DOCUMENT EXCERPT
Start of Block
In this lesson, we will go over what an acoelomate is and how its body is different from other animal body types.
We will also look at some examples of acoelomates.
What Is an Acoelomate?
Do you ever think about what’s inside your body? You most likely have, and you can probably even name some organs that are crucial to your survival. But how do those organs form during development? A key part of this process involves the coelom, or body cavity. Complex animals like us have a body cavity that houses our internal organs and are called true coelomates. However, some primitive animals survive without a body cavity and are called acoelomates.
Before we can talk about acoelomates, we first need to understand germ layers. Germ layers are groups of cells that exist in the embryo.
There are three specific germ layers, each of which forms different parts of the animal.The ectoderm is the outer covering and will eventually form the skin, nails, hair and nervous system. The mesoderm is the middle layer and eventually forms muscle and some organs.
The endoderm is the inner germ layer and will form the digestive tract. Think of germ layers like a sandwich. The ectoderm and endoderm are like the bread, and the mesoderm is what goes in between.
The Body Cavity
The three germ layers may organize themselves in slightly different ways depending on the type of animal. Think of our bodies: we have our skin, then some muscle, and then inside is a space where many of our organs are held. That space is the body cavity. The mesoderm, which lines both the ectoderm and the endoderm, creates this space.
When the space is hollow, this is a true body cavity, or coelom. Think of a sandwich again: if we line the inside of our bread with mayo and mustard but put nothing else in between, that’s what the body cavity of a true coelomate is like.In acoelomates, the mesoderm fills up all the space that occurs between the ecotoderm and endoderm.
So instead of being hollow, this space is filled with mesoderm, and there’s no body cavity. This is more like how we would normally think of our sandwich, where in between the two bread layers, we fill our sandwich with meat, cheese, and/or vegetables.
End of Block
DATASET EXTRACT
Start of Block
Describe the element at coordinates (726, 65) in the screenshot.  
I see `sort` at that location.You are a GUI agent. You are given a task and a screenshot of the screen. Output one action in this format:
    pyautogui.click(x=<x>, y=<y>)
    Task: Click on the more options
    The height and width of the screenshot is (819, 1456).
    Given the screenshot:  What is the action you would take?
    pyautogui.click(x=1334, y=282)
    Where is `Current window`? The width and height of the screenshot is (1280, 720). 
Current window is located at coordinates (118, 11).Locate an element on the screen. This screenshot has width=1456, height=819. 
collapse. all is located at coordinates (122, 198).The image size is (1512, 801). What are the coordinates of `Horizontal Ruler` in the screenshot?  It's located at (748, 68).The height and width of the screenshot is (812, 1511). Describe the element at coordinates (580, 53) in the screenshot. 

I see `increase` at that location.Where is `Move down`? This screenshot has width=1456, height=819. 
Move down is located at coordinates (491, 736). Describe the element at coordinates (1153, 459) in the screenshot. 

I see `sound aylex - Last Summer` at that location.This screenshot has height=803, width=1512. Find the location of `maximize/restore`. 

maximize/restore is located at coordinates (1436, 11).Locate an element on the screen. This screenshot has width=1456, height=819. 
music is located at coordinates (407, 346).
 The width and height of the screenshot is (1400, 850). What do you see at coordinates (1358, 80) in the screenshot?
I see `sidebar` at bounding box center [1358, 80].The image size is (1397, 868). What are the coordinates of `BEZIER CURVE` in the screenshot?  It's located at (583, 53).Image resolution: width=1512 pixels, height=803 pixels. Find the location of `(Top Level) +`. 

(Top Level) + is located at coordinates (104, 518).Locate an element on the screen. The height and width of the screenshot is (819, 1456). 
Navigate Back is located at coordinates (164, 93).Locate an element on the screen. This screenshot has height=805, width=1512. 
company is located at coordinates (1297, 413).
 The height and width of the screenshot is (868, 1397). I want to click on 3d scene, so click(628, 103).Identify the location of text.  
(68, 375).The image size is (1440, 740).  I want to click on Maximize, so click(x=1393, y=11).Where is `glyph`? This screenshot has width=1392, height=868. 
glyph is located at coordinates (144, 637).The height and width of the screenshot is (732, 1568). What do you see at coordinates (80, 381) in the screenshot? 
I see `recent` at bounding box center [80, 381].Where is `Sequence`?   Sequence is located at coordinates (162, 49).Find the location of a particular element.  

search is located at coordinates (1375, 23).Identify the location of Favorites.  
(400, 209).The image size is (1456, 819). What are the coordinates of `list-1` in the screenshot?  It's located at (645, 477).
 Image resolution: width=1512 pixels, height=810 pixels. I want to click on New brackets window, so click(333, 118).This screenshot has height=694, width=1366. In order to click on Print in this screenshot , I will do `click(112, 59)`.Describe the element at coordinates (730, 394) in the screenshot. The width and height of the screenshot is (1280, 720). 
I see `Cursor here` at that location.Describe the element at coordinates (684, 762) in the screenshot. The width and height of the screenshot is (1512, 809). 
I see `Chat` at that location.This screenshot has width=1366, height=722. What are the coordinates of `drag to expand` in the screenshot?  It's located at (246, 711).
End of Block
PROBLEMS AND TASKS
1. Quote the acoelomate lesson from "What Is an Acoelomate?" up to and including "are called acoelomates.".
2. Answer these questions using the acoelomate lesson.
(a) Which parts of the animal does the ectoderm eventually form?
(b) What are complex animals with a body cavity that houses their internal organs called?
(c) In acoelomates, what fills the space between the ectoderm and endoderm?
3. Translate this sentence from the acoelomate lesson into Spanish: "Germ layers are groups of cells that exist in the embryo."

ANSWER LIST
1.
What Is an Acoelomate?
Do you ever think about what’s inside your body? You most likely have, and you can probably even name some organs that are crucial to your survival. But how do those organs form during development? A key part of this process involves the coelom, or body cavity. Complex animals like us have a body cavity that houses our internal organs and are called true coelomates. However, some primitive animals survive without a body cavity and are called acoelomates.

2.
(a) The skin, nails, hair and nervous system.
(b) True coelomates.
(c) The mesoderm.

3. Las capas germinales son grupos de células que existen en el embrión.